Indomethacin protects permeability barrier from focal segmental glomerulosclerosis serum

Background. Eicosanoids are believed to play a role in the pathophysiology of several models of glomerular disease. The cyclooxygenase inhibitor indomethacin reduces proteinuria in patients with focal segmental glomerulosclerosis (FSGS) or other glomerular diseases. We have shown that sera of some patients with FSGS significantly increase glomerular albumin permeability (P-alb) in an in vitro assay. Methods. To determine the role of eicosanoids in the increased P-alb caused by the FSGS factor, glomeruli were isolated from normal rats, preincubated with indomethacin, then incubated with FSGS serum or normal serum and P-alb was calculated. To study the direct effect of individual eicosanoids on P-alb, glomeruli were incubated with prostaglandin E-2, prostaglandin F-2alpha or a thromboxane A(2) mimetic, and P-alb was calculated.
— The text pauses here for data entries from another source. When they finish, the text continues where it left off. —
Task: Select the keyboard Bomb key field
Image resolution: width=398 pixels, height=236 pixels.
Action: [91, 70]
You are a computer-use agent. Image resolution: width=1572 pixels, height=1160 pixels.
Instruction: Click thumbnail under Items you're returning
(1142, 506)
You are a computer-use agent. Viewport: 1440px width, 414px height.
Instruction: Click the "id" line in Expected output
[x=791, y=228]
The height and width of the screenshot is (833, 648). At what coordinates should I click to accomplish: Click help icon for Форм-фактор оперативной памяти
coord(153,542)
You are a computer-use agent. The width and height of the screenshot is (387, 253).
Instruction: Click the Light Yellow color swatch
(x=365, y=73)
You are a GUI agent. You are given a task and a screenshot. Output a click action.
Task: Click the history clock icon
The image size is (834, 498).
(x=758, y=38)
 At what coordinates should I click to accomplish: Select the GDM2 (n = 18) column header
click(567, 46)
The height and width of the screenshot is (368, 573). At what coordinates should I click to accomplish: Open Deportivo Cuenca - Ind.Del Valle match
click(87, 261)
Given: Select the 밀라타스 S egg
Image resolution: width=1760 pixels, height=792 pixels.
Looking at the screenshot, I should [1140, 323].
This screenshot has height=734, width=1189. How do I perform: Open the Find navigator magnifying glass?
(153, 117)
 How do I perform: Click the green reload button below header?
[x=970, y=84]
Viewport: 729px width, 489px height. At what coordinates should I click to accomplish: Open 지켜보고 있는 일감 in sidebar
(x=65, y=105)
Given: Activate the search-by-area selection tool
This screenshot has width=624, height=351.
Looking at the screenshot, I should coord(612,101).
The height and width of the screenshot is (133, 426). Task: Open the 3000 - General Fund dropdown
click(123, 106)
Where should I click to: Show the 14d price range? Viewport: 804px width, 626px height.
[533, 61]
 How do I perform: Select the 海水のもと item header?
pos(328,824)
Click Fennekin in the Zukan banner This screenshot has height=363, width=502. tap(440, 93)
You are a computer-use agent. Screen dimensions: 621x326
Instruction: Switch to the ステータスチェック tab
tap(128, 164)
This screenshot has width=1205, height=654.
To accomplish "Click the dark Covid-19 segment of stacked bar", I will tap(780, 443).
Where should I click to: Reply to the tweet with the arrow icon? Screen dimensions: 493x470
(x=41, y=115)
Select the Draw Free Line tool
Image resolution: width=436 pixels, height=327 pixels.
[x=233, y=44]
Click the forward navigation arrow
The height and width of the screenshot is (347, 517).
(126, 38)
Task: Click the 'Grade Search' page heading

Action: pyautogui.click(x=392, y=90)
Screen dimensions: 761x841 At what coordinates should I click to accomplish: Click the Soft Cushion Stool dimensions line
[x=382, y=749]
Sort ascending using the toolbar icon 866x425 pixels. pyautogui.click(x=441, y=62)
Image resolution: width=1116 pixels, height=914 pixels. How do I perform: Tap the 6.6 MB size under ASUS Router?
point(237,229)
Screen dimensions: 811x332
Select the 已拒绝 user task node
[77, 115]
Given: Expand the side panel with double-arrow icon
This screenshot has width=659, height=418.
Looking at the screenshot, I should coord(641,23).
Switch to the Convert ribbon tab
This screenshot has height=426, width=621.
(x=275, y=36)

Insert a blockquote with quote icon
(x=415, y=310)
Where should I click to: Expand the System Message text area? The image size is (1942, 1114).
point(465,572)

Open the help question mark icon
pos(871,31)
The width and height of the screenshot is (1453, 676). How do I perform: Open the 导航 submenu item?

In the final set of experiments, normal glomeruli were preincubated with the thromboxane synthase inhibitor furegrelate, incubated with FSGS serum, and P-alb was calculated. Results. Preincubation of isolated glomeruli with either the cyclooxygenase inhibitor indomethacin or the thromboxane synthase inhibitor furegrelate protected glomeruli from the increase in P-alb caused by FSGS serum. Each of the three principal glomerular eicosanoids significantly increased P-alb of isolated glomeruli. Conclusions. These studies implicate a product of the cyclooxygenase pathway of arachidonic acid metabolism as mediating the increased P-alb caused by FSGS serum in our in vitro assay and possibly the proteinuria seen in patients with FSGS.